The Illustrated Self - idea development

I started to consider myself as a character that could be a part of all of my illustrations. I didn't get very far with this, character design is not what I enjoy doing and I get frustrated with it so I decided to only use certain parts of my body in the illustrations, for examples my hands or face. I think this will provide more variation within my work but still have a common theme running through them. 

Something I wore - I wore myself out. 


I like the one on the bottom right because the rain and cloud suggests a miserable time and visually shows how the stress and late nights affected me. 

Something I have been thinking about - My knowledge of the world. 


 These were some initial ideas, I liked the idea of information being sucked in by my brain but this didn't specifically show a connection to me. 


This idea is better because it shows how I want to immerse myself in new topics and learn about things I never new about. I think it gives a sense of discovery and an eagerness to know more. 

Something I'd rather not have done - Played it safe. 


My initial ideas were based around thinking inside the box, but this idea itself was very 'inside the box'. I wanted to think of a metaphor for taking a risk and thought of diving but then walking away and not taking the plunge. I like the subtlety of this idea and think it gets my idea across well. 

Something that tasted good - My cooking. 


I went through a battle of composition with this idea, I knew what I wanted to include in the drawing but couldn't get the balance right. I like how the grip of the fork is strong as to me it suggests success and self confidence which represents how I feel when I have managed to make something good by myself. 

Something that made me happy - Meeting new people.

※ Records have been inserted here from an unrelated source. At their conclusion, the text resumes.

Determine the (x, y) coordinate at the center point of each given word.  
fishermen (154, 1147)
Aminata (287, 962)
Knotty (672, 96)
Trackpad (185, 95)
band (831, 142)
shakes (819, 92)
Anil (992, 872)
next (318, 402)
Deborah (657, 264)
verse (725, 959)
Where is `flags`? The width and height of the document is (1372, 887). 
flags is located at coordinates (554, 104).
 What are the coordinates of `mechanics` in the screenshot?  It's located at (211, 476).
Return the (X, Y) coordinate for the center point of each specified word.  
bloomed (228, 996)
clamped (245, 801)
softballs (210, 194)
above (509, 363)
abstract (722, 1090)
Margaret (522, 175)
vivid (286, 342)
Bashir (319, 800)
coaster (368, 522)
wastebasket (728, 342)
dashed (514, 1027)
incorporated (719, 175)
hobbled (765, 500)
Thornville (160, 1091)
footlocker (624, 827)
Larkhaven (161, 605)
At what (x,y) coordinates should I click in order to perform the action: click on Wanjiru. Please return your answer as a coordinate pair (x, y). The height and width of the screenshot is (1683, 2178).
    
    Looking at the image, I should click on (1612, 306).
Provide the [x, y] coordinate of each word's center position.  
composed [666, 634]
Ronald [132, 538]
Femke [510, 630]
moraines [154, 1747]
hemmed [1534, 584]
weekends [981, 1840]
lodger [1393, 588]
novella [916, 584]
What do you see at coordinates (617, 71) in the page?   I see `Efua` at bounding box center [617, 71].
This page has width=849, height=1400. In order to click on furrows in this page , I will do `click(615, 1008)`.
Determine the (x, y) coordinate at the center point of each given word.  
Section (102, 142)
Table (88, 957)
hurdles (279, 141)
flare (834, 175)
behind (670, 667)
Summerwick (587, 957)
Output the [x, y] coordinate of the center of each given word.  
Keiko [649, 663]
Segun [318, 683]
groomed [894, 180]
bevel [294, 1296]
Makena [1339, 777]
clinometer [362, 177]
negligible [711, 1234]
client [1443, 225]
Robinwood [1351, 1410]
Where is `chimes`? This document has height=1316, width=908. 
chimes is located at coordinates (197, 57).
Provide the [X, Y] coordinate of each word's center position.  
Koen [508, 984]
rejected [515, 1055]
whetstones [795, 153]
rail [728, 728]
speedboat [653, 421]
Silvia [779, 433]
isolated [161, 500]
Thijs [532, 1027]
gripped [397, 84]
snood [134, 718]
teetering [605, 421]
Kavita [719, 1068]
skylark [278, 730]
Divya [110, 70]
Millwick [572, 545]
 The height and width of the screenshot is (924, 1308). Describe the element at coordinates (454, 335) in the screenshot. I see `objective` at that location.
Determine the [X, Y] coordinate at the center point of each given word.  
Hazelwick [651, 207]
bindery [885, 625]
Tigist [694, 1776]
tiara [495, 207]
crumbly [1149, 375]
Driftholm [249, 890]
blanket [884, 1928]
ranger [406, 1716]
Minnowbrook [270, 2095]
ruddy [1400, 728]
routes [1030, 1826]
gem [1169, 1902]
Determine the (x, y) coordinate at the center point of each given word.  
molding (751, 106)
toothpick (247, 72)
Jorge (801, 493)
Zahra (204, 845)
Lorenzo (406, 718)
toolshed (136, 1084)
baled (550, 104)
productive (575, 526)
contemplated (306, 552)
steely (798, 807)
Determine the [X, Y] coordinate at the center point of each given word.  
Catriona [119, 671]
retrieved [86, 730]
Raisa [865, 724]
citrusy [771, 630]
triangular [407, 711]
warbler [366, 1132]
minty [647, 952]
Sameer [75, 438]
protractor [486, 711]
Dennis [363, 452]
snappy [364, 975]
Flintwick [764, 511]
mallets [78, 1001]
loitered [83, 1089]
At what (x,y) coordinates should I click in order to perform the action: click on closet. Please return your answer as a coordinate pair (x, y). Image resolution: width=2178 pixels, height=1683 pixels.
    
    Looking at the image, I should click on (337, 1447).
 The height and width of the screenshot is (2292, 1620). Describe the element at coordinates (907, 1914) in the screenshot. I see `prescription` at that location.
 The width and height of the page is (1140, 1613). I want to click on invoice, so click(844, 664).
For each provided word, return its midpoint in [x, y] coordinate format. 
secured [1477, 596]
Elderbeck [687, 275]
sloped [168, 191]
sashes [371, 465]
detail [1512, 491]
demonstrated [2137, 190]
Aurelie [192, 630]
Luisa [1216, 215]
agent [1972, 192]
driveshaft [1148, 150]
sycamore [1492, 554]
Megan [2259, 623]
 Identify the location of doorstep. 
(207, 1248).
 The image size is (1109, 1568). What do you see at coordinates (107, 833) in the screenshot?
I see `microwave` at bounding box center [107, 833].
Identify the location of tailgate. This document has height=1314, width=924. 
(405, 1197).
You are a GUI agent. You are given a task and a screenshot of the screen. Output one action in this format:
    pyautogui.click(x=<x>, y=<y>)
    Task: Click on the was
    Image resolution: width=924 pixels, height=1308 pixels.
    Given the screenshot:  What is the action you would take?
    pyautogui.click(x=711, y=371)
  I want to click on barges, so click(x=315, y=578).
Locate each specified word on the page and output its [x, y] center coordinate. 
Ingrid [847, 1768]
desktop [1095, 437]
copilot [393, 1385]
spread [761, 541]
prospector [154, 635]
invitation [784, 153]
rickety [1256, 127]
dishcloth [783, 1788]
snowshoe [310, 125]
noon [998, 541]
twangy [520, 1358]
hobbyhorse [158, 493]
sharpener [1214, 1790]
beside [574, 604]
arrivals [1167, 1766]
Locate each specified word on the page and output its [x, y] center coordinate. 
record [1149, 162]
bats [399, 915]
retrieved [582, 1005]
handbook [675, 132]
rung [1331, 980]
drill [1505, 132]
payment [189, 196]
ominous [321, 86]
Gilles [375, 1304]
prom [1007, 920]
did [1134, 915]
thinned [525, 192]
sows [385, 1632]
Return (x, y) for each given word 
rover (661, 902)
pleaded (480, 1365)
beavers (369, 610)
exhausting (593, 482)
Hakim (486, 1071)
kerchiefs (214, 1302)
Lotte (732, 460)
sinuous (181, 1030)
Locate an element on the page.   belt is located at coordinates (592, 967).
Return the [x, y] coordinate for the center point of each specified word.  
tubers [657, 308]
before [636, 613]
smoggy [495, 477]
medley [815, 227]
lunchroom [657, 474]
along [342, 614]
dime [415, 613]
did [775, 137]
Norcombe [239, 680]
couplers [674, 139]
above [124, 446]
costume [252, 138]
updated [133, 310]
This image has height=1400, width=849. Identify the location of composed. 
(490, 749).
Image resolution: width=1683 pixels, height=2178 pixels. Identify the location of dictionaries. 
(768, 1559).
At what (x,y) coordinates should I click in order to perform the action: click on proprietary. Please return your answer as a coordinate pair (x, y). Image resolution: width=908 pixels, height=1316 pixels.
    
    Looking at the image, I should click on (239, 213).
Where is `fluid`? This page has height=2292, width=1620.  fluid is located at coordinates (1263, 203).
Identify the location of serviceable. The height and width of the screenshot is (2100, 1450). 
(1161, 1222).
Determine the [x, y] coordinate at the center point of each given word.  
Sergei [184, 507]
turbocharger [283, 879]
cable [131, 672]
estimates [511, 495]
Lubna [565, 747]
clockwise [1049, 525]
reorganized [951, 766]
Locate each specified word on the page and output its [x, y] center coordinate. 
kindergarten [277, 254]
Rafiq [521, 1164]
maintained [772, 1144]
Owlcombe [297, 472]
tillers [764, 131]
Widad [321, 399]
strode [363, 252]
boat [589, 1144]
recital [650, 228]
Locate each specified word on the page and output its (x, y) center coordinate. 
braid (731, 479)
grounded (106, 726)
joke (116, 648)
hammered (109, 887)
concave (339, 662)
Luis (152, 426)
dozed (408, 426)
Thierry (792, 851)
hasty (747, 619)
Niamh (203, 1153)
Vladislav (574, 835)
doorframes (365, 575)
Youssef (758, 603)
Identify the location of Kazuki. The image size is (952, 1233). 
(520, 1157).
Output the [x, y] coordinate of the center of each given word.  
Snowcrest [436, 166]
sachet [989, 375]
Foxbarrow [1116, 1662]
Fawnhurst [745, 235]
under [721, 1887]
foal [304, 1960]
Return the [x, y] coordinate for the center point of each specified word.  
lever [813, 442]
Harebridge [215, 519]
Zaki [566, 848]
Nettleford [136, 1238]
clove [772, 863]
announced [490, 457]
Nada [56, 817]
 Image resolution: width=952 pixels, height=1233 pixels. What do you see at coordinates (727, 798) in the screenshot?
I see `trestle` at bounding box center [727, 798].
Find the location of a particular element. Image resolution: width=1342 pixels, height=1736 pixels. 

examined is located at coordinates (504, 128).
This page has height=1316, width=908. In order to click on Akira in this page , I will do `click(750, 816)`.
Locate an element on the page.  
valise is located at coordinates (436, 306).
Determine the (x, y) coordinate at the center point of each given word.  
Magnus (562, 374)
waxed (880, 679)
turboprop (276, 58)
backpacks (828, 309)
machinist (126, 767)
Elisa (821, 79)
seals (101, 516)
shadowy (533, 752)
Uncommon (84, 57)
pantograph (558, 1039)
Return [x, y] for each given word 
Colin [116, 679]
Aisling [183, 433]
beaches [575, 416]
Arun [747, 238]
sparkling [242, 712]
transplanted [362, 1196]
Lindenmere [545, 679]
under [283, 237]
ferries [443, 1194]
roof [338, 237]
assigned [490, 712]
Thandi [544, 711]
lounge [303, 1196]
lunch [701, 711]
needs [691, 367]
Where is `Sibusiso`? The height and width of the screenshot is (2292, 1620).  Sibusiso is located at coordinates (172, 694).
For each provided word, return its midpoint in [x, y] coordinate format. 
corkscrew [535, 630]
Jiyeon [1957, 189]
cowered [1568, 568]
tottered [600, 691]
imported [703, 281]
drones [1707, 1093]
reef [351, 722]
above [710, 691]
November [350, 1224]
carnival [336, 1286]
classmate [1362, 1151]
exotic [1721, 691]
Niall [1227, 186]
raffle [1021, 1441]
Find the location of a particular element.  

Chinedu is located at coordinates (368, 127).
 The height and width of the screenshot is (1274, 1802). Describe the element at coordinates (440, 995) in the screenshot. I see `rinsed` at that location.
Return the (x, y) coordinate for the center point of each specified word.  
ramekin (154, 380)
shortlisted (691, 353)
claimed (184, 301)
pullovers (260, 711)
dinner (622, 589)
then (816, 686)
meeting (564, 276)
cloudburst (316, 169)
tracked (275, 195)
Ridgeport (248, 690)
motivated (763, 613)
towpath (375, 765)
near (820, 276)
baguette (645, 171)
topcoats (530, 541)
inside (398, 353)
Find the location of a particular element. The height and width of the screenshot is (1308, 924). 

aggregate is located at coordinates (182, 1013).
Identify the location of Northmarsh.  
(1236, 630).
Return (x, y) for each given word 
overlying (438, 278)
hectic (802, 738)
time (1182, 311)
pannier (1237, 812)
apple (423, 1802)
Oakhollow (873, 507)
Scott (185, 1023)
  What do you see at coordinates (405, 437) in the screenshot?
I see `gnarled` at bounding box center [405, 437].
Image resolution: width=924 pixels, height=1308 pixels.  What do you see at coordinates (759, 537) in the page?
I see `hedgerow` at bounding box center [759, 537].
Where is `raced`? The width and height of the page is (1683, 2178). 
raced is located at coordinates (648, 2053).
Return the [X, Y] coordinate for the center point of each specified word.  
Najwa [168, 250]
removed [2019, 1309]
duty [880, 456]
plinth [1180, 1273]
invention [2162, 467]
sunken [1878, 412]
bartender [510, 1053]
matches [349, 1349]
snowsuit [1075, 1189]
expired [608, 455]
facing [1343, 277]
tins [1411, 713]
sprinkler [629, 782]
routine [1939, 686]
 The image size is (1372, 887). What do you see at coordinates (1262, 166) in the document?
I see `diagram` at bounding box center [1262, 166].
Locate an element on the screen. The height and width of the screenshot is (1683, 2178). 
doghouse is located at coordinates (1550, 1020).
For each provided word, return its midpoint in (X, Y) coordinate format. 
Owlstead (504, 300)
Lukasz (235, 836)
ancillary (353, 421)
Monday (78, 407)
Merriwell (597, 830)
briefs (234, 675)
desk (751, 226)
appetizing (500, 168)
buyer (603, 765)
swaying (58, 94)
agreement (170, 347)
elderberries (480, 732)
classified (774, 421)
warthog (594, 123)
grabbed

I am struggling with this idea because my roughs so far have been very basic and not very inventive. I think the one at the bottom has the most potential but I will need to revisit this point later. 

Something scary - The prospect of second year being even more challenging. 


At first I thought about having closed gates in front of me to show that I don't know what to expect but then I thought it would be better to have a path ahead of me that looks challenging. I like the ideas at the bottom of the page with the gates open and a difficult path ahead. I might change the gates to a flag as a kind of checkpoint with the next checkpoint in the far distance.